Honestly, though, what is happening here never feels significant enough to shatter or even diminish the feeling established by the imagery of this movie. It's too bright, cheery, and, when a child looks out the window to see the moon hanging at an impossible angle in the night sky, storybook-like to be anything other than, well, bright and cheery and like a storybook. The characters and the underlying conflicts—more suggested than confronted—are simply too hollow for us to feel any other way about what we're witnessing.

Witnessing is the right way to describe the sense of the movie, too, since Taormina and co-screenwriter Eric Berger don't even give us a single character through whom to experience this story. For a bit, it's Kathleen (Maria Dizzia), one child of the family matriarch whose house has been the center of these parties for a long time, and her family, mainly her husband Lenny (Ben Shenkman) and the couple's elder child Emily (Matilda Fleming). They're driving out to Long Island, joking and laughing about how uncomfortable these big gatherings can be, but as soon as they arrive at the house, things do become uncomfortably chaotic.

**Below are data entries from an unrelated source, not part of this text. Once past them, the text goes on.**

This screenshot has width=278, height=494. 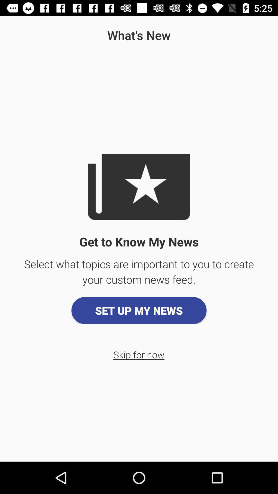 What do you see at coordinates (139, 310) in the screenshot?
I see `the set up my icon` at bounding box center [139, 310].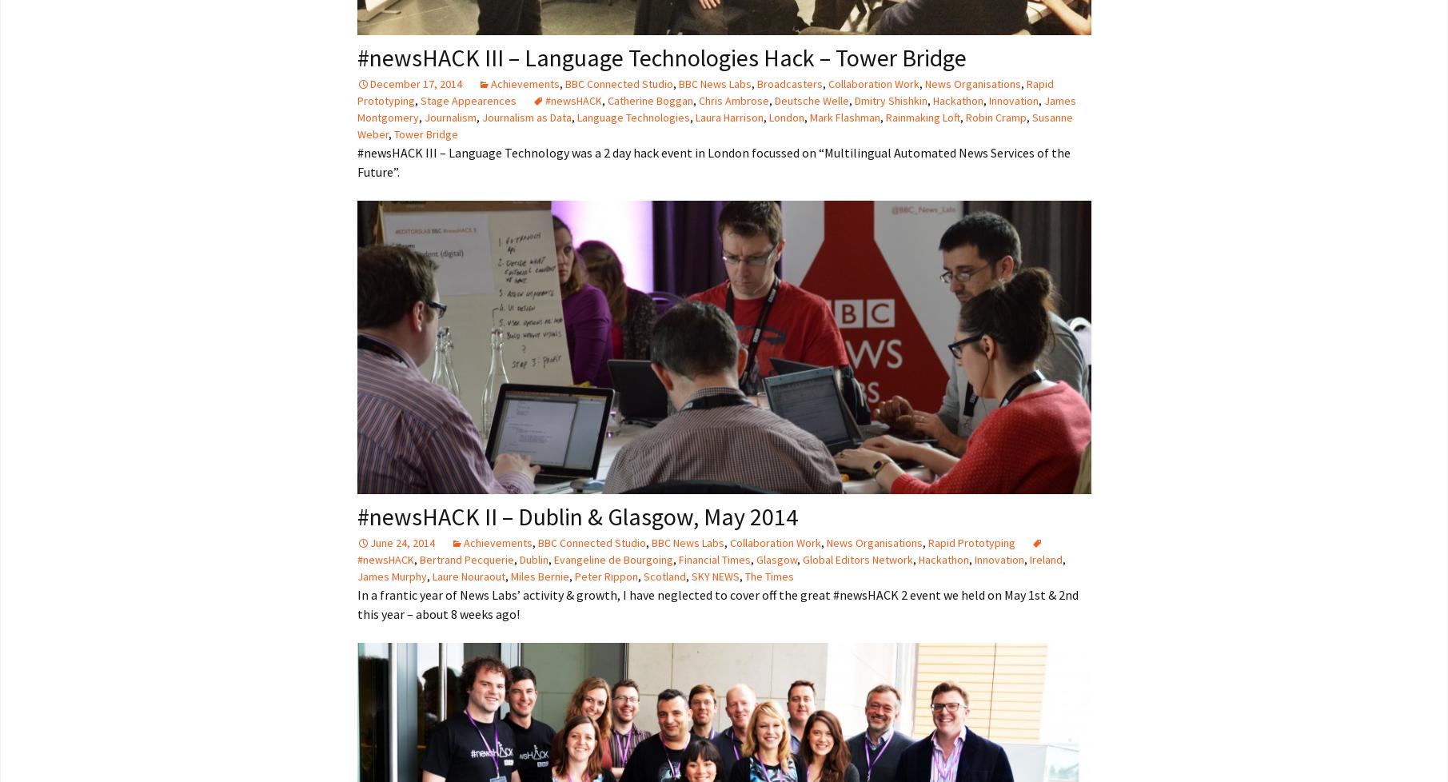  Describe the element at coordinates (604, 576) in the screenshot. I see `'Peter Rippon'` at that location.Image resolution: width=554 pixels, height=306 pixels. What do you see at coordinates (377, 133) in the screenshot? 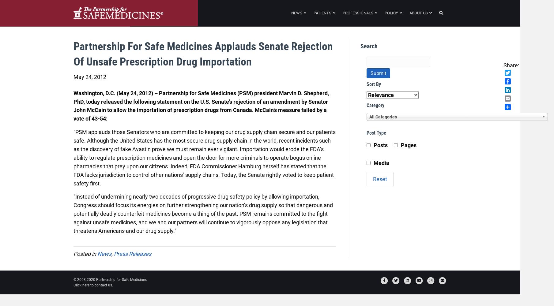
I see `'Post Type'` at bounding box center [377, 133].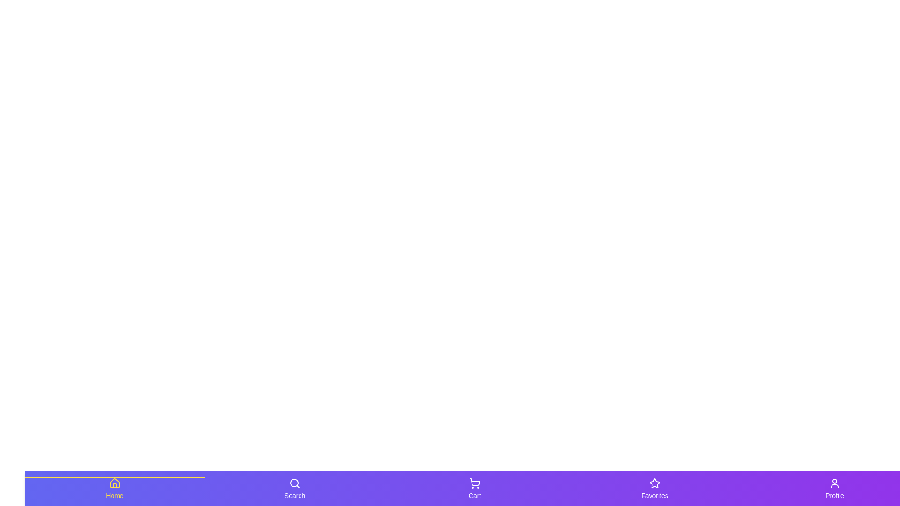 The width and height of the screenshot is (900, 506). Describe the element at coordinates (474, 488) in the screenshot. I see `the tab labeled Cart` at that location.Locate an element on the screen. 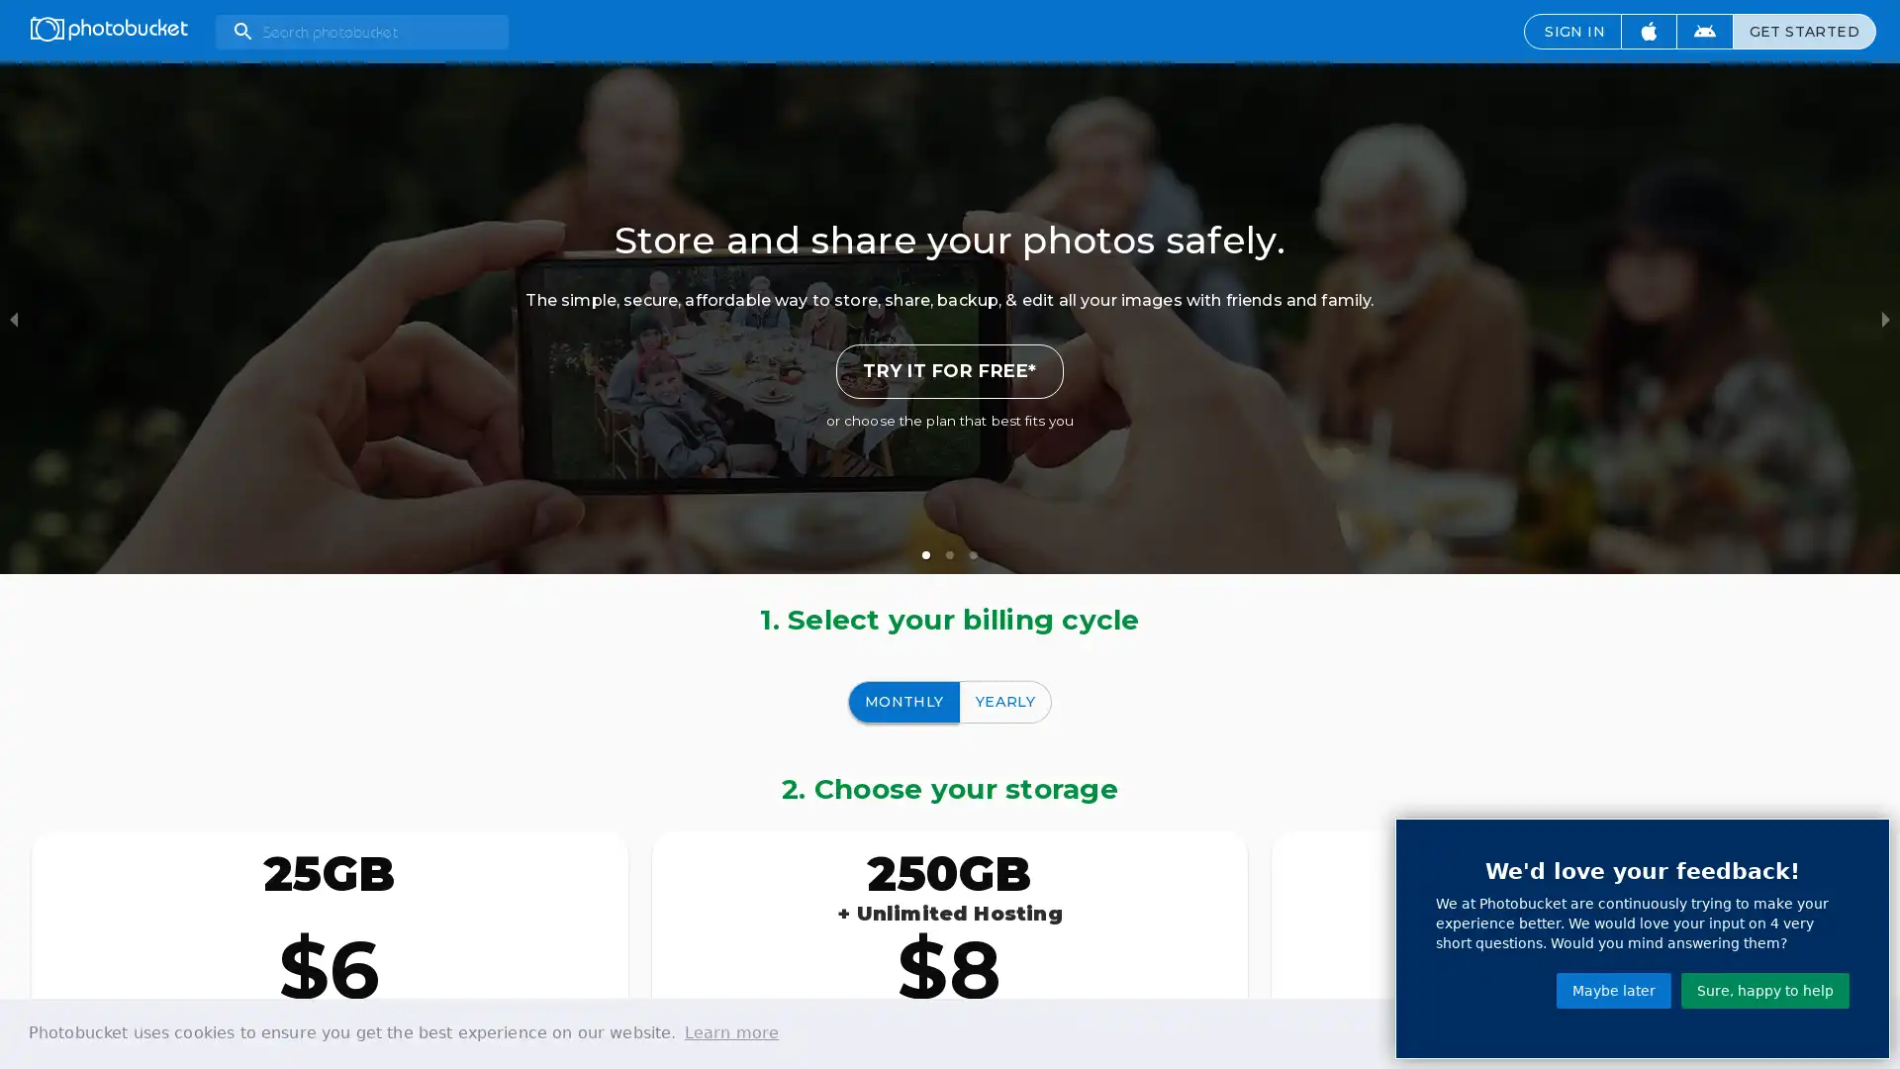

We're met with a flurry of faces, a few names, and only the hints of how any of these characters are connected to each other. One could argue that, since the movie is about the experience of being in the family, there's no need for character and relationship introductions. Everyone here knows everybody else, after all—who is whose parent, child, aunt, uncle, or cousin. Still, this isn't our family, and we're the outsiders who wind up feeling that way the entire time.

The movie communicates the gist of it, at least, such as that Uncle Matty (John Trischetti Jr.) lives in the house with Grandma Antonia (Mary Reistetter), that Michelle (Francesca Scorsese, who's one of a few children of well-known filmmakers in the movie) is Emily's cousin, and that Kathleen's other siblings, Uncle Ray (Tony Savino) and Aunt Bev (Grege Morris), have been in the middle of a tough conversation. Their mother's health is declining, and it's time for them to step up or to consider a care facility.

On and on it goes, with pleasantries becoming just a tinge awkward or difficult as the night continues. The number of characters and potential stories here is so overwhelming, though, that it's easy—too easy, perhaps—to be drawn to the movie's aesthetics, which are lovely and timeless (Only the presence of some older cellphones provide a notion of when the story is happening) enough to find some pleasure amidst the confusion.

As a mood piece, Christmas Eve in Miller's Point achieves a sense of the bittersweet nature of this kind of gathering. As an actual story about these characters and this family, it's missing some very basic elements.